*** Opening of The data ***

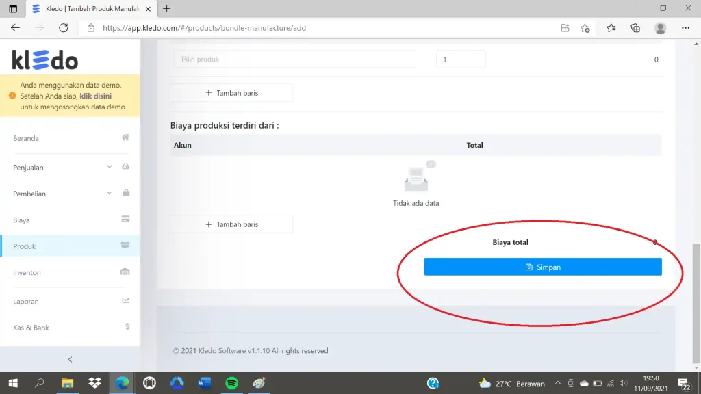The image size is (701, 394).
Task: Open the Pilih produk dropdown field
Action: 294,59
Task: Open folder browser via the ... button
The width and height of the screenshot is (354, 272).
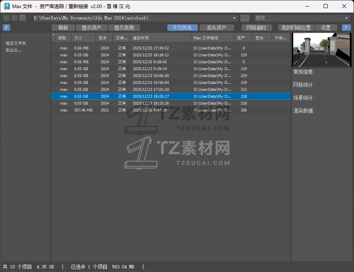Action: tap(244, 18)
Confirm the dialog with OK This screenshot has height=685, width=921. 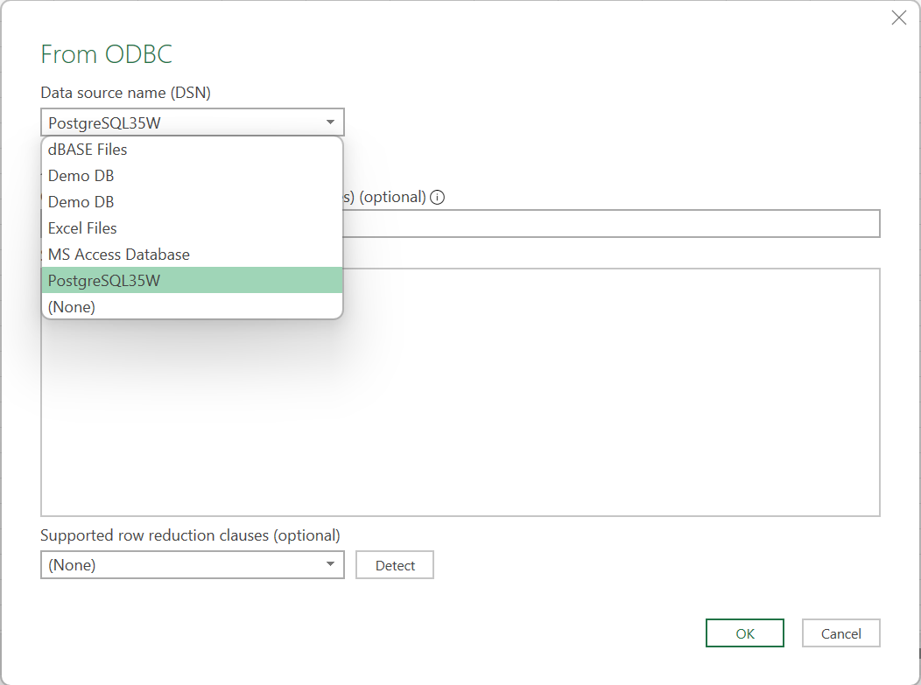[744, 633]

*** Close of The data ***
*** Opening of The data ***

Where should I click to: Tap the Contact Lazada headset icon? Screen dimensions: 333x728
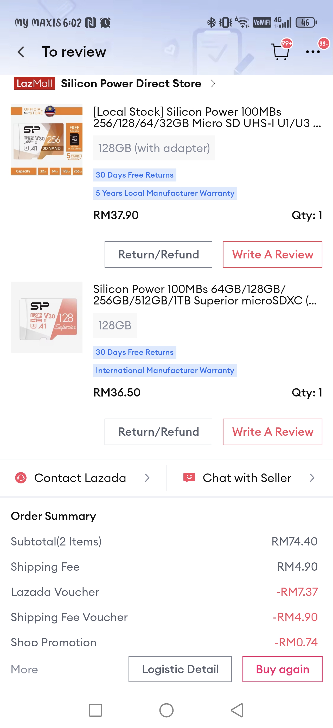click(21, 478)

*** Close of The data ***
*** Opening of The data ***

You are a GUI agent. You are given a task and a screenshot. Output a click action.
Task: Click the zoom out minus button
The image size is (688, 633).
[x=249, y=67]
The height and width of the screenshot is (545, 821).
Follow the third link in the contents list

*** Close of The data ***

> **What this task involves**
Look through the entries above and quote exactly the lines from the line with "The height and" to the line with "Follow the third link in the contents list", counting both of those lines.

> **Task solution**
The height and width of the screenshot is (545, 821).
Follow the third link in the contents list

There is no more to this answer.